Hypertension is one of the strongest risk factors for cardiovascular death [1]. The concept of blood pressure (BP) was first proposed by Dr William Harvey in 1628 [2]. Dr. Stephen Hales measured dog BP in 1706 (details unknown) and horse BP in 1711 using a method in which a brass tube was directly inserted into the artery of a live horse and connecting it with a glass tube, enabling measurement of the height of the blood column in the glass tube. In 1896, Riva-Rocci invented the cuff compression method for the upper arm, which is widely used today. The auscultation method was proposed by Korotkoff in 1905. Life insurance doctors have mainly investigated the relationship between mortality and BP ascertained using the Riva-Rocci- Korotkoff method with a mercury sphygmomanometer [3]. However, this method is being replaced by the oscillometric method due to the widespread availability of electronic sphygmomanometers and concerns regarding mercury pollution.

Using the Riva-Rocci- Korotkoff method with the oscillometric method, systolic BP is measured by stopping and resuming intermittent blood flow after wrapping a cuff around the upper arm [4]. The Riva-Rocci- Korotkoff method measures vascular sound, while the oscillometric method measures cuff pressure fluctuations that reflect vessel wall vibration. Commercially available monitors can also measure BP at the wrist or fingertips using the oscillometric method, but these measurements are considered inaccurate and prone to errors for anatomical reasons. Some commercially available smart watches even include oscillometric BP monitors, but these BP monitors have a common drawback. They cannot measure beat-to-beat BP because they measure BP using the response when the artery is compressed or released. It would be highly meaningful to determine the BP variability caused by cold, anger, or exercise [5].

Various methods have been proposed for performing noninvasive, continuous BP monitoring, one of which is pulse transit time-estimated BP (PTT-eBP) [6]. To contactlessly estimate BP without a cuff, we can calculate the pulse transit time, defined as the time delay between the R-wave of the electrocardiogram (from a chest lead of the electrocardiogram using amplitude and slope criteria) and the arrival of the pulse wave in the periphery (the peak value of the differentiated signal, corresponding to the steepest part of the ascent of the plethysmography signal at the finger) [7]. Despite various efforts to improve the accuracy of PTT-eBP, it is still an estimation of BP based on parameters correlated with BP. However, this does not mean that PTT-eBP is meaningless. The most significant feature of PTT-eBP is that it enables continuous and noninvasive measurement, which is not possible with the Riva-Rocci- Korotkoff and oscillometric methods. Although 24-hour ambulatory BP monitoring is widely clinically used to evaluate BP throughout the day [8], this method requires cuff compression for measurement, which can be taken once every 30 min at most. Therefore, it is not possible to evaluate BP changes in minutes or seconds. On the other hand, PTT-eBP could enable BP analysis by allowing continuous measurement—for example, to determine BP variability associated with emotions, due to cold or sleep apnea, and during intravenous antihypertensive treatment for hypertensive emergencies, which change rapidly in minutes or seconds. Such data are expected to provide new insights into the mechanisms of BP regulation and optimization of hypertensive treatment. Importantly, the ability to measure PTT-eBP 24 h a day, 365 days a year, could enable the acquisition of completely new knowledge about human BP, potentially opening a new era for hypertension research.

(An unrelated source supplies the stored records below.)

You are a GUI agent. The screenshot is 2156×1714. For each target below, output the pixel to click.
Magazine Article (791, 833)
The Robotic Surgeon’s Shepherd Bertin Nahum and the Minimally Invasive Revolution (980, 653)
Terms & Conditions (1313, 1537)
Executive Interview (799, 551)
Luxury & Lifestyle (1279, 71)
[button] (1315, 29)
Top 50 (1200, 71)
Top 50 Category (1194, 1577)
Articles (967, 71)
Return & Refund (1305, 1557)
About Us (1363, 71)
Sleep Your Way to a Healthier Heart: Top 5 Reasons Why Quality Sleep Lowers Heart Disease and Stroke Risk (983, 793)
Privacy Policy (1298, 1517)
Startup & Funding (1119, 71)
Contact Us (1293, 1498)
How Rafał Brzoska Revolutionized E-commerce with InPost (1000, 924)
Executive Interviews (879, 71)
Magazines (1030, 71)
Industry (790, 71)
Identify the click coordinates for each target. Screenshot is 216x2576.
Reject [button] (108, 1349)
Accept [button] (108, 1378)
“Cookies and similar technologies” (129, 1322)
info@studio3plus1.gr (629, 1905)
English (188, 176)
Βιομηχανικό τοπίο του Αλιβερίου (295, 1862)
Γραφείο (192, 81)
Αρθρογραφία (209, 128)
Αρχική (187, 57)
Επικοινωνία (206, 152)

Furthermore, by spectrally analyzing systolic BP fluctuation [9] estimated by PTT-eBP, we can analyze the beat-to-beat BP fluctuation caused by sympathetic vasomotor activity. Comprehensive analysis of heart rate variability and BP variability will allow a detailed investigation of how BP variability is generated by vasomotor activity and respiration, which is sensed by arterial baroreceptors and then transmitted to the central nervous system through the parasympathetic nervous system, causing a reflex. Signals are sent to the heart through the sympathetic and parasympathetic nervous systems, contributing to heart rate variability. The arterial baroreceptor cardiac reflex can be analyzed. Real-time analysis of the arterial baroreflex under various conditions could theoretically support the idea of systemic hemodynamic atherothrombotic syndrome (SHATS) or dynamic surge BP produced by synchronized resonance [10].

Thus, it is important for us to understand exactly how PTT-eBP works, its limitations, and the differences between the BP estimated by PTT-eBP versus that measured by the Riva-Rocci- Korotkoff method and the oscillometric method. Most importantly, we must clarify the relationship between PTT-eBP and prognosis, i.e., mortality and morbidity of cardiovascular disease, and the differences between existing BP measurement methods for these purposes. Researchers must carefully conduct studies on PTT-eBP, as it may be the savior for stagnant hypertension research.